En l'absence de toute illégalité susceptible d'affecter les conditions (découlant du droit de l'Union) de légalité de la rétention, et à défaut d'autres moyens présentés en appel, il convient donc de confirmer l'ordonnance entreprise en toutes ses dispositions.
PAR CES MOTIFS
Statuant publiquement, en matière civile et en dernier ressort,
Vu l'article 66 de la constitution du 4 octobre 1958,
Vu les articles L.741-1, L.742-1 à L.743-9 ; R.741-3 et R.743-1 à R.743-19, L.743.21 du Code de l'entrée et du séjour des étrangers et du droit d'asile,
Vu le décret n° 2024-799 du 2 juillet 2024 pris pour l'application du titre VII de la loi n° 2024-42 du 26 janvier 2024 pour contrôler l'immigration, améliorer l'intégration, relatif à la simplification des règles du contentieux ;
Vu la loi du 11 août 2025 n° 2025-796 visant à faciliter le maintien en rétention des personnes condamnées pour des faits d'une particulière gravité et présentant de forts risques de récidive,
CONSTATANT qu'aucune salle d'audience attribuée au ministère de la justice spécialement aménagée à proximité immédiate du lieu de rétention n'est disponible pour l'audience de ce jour ;
DÉCLARONS recevable l'appel interjeté par Monsieur [Y] [A] [K] ;
CONFIRMONS l'ordonnance déférée en toutes ses dispositions ;
RAPPELONS que, conformément à l'article R.743-20 du Code de l'Entrée et du Séjour des Etrangers et du Droit d'Asile, les intéressés peuvent former un pourvoi en cassation par lettre recommandée avec accusé de réception dans les deux mois de la notification de la présente décision à la Cour de cassation [Adresse 2].
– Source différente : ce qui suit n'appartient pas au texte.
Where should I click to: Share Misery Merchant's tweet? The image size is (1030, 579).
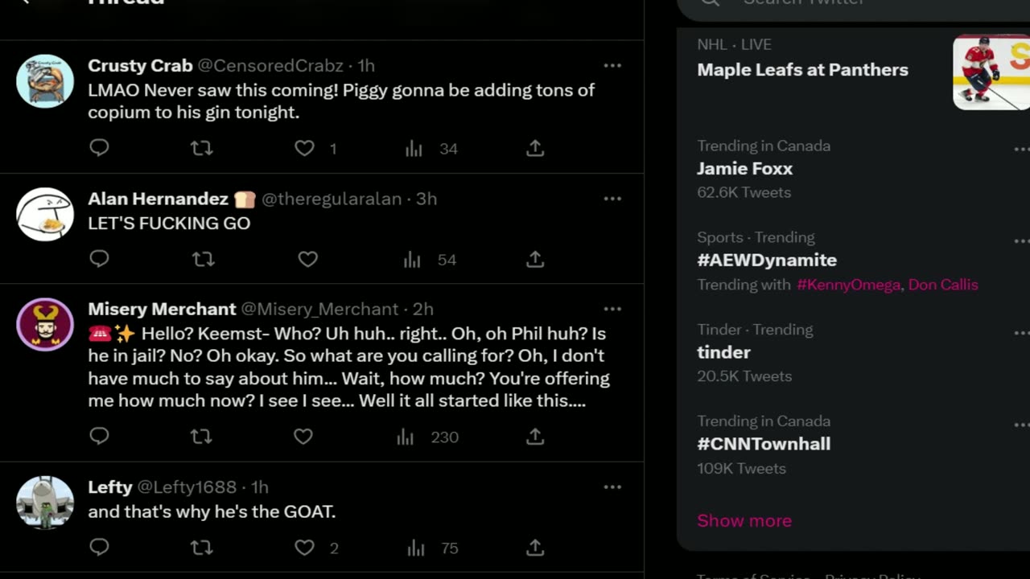tap(535, 437)
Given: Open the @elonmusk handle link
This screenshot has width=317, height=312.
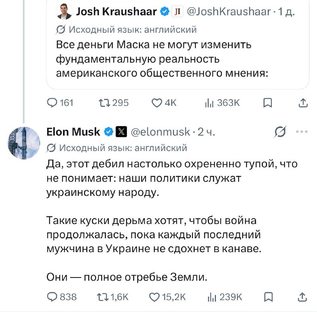Looking at the screenshot, I should coord(160,132).
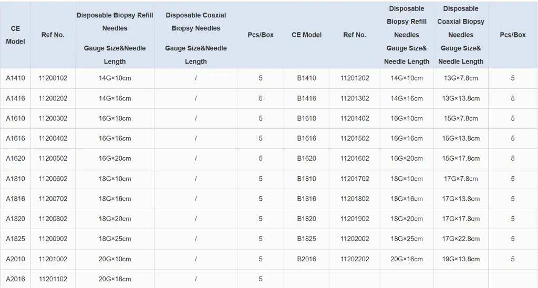Select the 15G×13.8cm coaxial needle cell

click(x=461, y=138)
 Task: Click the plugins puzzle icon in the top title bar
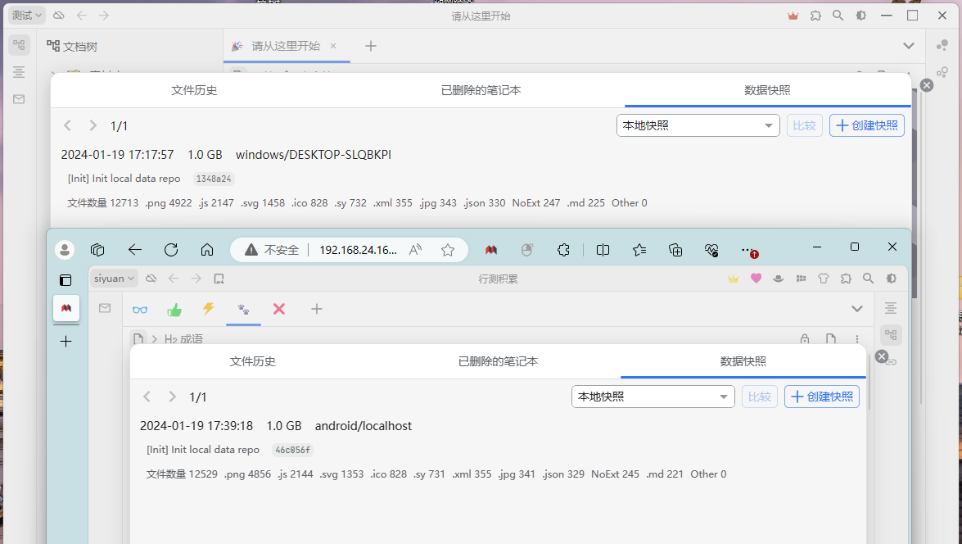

Fait à la Cour d'Appel de Nîmes,
Le 03 Mars 2026 à
LE GREFFIER, LE PRESIDENT,
' Notification de la présente ordonnance a été donnée ce jour au Centre de rétention administrative de [Localité 1] à M. [Y] [A] [K], par l'intermédiaire d'un interprète en langue pachtou.
Le à H
Signature du retenu
Copie de cette ordonnance remise, ce jour, par courriel, à :
- Monsieur [Y] [A] [K], par le Directeur du CRA de [Localité 1],
- Me Romain FUGIER, avocat
,
- Le Préfet des Bouches du Rhône
,
- centaure avocats
- Le Directeur du CRA de [Localité 1],
- Le Ministère Public près la Cour d'Appel de Nîmes,
- Le magistrat du siège du tribunal judiciaire de Nîmes.